In the first 11 months of 2021, the tonnage decreased by 1.1% against a 12.5% drop in capacity and a 2.3% decrease in RFTKs, as compared to the same period for 2020.
Chief Customer and Commercial Officer Ronald Lam said: “November delivered an exceptionally strong cargo peak period, as expected.
“Air cargo demand was consistently robust across our markets. In addition to underlying air cargo demand remaining strong, we also carried products that would usually be shipped by sea as retailers looked to replenish low inventories to meet customer demand.
“Inbound demand to our hub was also healthy as seasonal products, such as Beaujolais wine from France to Japan and cherries from the Southern Hemisphere to Asia, were shipped throughout the month.
“To provide more capacity for our customers, we managed to operate approximately 71% of our pre-pandemic cargo capacity compared to November 2019, which was the highest level since the onset of the pandemic.
“We operated a record-high 1,035 pairs of cargo-only passenger flights.

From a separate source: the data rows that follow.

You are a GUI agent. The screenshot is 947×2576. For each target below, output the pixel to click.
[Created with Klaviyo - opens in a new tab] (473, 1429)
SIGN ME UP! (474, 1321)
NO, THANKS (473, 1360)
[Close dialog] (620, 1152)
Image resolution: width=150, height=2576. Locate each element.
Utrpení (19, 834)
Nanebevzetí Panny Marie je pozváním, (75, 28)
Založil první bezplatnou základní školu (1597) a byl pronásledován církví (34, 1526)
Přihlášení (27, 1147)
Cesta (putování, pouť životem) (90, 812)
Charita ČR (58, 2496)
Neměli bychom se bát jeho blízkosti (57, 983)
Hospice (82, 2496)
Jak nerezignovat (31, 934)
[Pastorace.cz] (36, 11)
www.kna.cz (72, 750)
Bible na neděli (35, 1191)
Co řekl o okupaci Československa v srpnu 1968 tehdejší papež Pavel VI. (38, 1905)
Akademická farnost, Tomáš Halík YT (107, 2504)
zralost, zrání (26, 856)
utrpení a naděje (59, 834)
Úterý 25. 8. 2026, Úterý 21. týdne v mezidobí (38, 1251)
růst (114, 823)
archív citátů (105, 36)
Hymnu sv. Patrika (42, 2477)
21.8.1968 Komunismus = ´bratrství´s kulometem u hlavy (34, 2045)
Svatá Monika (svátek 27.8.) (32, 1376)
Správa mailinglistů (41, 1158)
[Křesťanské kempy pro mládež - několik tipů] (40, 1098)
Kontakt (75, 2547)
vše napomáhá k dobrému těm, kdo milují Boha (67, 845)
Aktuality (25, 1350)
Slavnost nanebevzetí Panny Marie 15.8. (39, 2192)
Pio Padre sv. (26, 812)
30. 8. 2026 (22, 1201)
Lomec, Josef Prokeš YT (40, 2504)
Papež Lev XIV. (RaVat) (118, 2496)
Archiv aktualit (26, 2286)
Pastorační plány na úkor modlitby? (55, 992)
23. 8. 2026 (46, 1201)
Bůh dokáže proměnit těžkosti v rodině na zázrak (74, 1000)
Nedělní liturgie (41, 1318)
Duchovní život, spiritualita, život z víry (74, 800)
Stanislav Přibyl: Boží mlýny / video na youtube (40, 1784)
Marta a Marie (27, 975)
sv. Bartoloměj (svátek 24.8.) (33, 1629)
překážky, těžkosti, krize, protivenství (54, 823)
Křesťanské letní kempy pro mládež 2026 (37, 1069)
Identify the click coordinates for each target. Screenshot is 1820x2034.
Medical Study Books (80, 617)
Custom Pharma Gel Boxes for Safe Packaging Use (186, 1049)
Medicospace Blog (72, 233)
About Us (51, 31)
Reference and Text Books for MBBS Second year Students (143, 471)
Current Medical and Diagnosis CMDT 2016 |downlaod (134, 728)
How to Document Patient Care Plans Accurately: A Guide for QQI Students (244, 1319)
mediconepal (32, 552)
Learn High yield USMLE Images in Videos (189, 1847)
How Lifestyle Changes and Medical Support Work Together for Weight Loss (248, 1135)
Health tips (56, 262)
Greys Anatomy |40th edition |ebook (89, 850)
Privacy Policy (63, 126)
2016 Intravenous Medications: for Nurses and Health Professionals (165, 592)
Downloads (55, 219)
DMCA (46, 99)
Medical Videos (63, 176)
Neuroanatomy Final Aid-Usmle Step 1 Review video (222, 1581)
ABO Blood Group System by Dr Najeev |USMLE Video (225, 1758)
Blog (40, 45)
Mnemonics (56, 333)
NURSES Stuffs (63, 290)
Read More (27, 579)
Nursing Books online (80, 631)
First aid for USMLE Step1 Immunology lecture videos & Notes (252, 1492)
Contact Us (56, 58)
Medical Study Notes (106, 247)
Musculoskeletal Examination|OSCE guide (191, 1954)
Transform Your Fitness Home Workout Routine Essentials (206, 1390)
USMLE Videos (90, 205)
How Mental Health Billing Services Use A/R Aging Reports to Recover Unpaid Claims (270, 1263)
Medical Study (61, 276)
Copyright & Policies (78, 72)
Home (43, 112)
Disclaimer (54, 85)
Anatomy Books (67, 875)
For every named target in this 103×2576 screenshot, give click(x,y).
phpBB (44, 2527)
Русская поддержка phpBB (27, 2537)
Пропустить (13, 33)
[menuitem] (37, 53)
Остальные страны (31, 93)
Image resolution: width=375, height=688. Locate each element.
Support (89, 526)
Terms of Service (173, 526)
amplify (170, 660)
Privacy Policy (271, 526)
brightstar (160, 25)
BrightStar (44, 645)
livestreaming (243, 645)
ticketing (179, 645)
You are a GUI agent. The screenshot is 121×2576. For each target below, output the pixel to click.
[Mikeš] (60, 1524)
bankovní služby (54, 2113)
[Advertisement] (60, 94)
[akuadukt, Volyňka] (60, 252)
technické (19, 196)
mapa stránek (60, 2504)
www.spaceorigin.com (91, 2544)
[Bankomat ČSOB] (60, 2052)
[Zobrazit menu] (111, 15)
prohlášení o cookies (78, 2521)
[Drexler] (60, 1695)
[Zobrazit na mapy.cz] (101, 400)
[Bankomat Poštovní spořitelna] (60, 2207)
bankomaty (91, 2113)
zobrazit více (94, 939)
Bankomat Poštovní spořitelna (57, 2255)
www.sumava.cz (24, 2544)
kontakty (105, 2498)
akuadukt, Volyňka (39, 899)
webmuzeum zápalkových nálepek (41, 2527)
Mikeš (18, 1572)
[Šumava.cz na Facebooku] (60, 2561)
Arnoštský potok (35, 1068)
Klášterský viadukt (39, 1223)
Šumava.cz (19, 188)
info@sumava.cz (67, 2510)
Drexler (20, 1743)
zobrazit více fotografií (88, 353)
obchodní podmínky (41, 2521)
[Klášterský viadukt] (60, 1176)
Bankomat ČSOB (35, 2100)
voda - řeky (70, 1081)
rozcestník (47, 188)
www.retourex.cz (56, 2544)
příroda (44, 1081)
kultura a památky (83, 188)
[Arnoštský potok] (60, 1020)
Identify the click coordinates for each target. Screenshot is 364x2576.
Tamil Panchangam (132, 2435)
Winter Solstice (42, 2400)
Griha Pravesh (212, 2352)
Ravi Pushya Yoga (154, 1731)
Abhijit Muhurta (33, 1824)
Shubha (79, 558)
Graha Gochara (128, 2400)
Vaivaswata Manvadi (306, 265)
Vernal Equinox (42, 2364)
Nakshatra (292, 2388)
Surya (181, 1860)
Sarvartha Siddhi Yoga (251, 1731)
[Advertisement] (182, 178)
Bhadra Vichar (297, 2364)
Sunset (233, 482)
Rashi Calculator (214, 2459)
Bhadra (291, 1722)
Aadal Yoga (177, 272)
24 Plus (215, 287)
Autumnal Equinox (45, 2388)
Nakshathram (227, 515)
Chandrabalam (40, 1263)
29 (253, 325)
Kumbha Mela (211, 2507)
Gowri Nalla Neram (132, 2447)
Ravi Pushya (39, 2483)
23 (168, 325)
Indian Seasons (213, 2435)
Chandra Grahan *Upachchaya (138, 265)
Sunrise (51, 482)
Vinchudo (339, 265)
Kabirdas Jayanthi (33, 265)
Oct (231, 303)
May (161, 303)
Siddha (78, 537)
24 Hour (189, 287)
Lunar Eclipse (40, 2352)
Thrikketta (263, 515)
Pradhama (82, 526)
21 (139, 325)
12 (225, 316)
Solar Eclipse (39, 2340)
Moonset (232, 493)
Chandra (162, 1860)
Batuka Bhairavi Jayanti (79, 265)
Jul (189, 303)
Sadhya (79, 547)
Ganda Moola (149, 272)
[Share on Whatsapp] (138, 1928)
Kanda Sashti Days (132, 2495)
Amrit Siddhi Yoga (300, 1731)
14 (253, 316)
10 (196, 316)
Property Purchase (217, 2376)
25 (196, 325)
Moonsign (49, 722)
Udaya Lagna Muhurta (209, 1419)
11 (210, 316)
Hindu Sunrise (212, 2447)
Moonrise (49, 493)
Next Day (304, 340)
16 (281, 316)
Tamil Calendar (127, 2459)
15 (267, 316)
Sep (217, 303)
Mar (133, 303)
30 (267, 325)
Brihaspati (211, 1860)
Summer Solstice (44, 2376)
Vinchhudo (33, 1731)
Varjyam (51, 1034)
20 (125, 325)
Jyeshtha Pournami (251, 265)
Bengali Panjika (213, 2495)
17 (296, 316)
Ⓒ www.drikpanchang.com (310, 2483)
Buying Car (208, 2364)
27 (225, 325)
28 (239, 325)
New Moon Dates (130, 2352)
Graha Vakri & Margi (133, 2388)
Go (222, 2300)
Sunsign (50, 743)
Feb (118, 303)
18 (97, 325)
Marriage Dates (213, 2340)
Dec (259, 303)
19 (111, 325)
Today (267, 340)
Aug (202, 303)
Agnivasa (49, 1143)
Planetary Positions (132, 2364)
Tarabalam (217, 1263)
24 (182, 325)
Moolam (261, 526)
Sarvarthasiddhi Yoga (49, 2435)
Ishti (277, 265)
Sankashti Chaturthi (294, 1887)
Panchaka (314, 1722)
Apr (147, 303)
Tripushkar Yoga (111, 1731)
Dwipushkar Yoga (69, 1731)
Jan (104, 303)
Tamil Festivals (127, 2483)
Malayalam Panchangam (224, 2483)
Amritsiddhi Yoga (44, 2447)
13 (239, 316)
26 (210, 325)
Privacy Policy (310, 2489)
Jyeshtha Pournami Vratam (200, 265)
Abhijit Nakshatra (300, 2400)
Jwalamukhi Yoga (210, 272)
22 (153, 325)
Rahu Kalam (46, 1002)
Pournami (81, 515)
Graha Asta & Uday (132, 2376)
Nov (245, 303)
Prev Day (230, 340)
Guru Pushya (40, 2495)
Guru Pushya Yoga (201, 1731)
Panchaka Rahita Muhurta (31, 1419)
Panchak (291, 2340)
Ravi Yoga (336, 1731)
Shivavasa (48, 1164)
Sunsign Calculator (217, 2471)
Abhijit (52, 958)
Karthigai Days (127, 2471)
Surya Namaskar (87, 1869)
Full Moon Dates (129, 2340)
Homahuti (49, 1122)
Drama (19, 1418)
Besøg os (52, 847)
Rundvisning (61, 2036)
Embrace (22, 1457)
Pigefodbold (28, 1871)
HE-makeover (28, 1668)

We re-commenced our seasonal cargo service between Hobart and Hong Kong towards the end of November, providing an opportunity for Tasmanian producers to easily access key Asian markets directly.
“We also launched our new digital cargo-booking platform, Click & Ship, which is being progressively rolled out across our network.
“The platform promises booking transparency and speed, enabling customers to view prices and capacity, and book cargo shipments with instant confirmation”.
“As we approach the end of 2021, we continue to face significant challenges, especially for our travel business.
“The emergence of the Omicron coronavirus variant has had an impact on sentiment for travel over the holiday season.
“Furthermore, our ability to operate flights as planned remains affected in light of the latest travel restrictions, including the Hong Kong SAR Government’s tightening of quarantine requirements for many of our major markets and the subsequent operational constraints.
“As such, we adjusted our flight schedule for December and we aim to operate no more than 12% of our pre-pandemic passenger flight capacity for the rest of the month.
“We continue to closely monitor developments as we review our passenger flight schedule for January and beyond.
“Looking ahead on the cargo side, the strong peak season is expected to last well into December.
“We expect to operate our full freighter schedule as planned for the rest of the month.
“Nevertheless, we continue to face operational challenges and we remain agile in planning our cargo flight schedule.”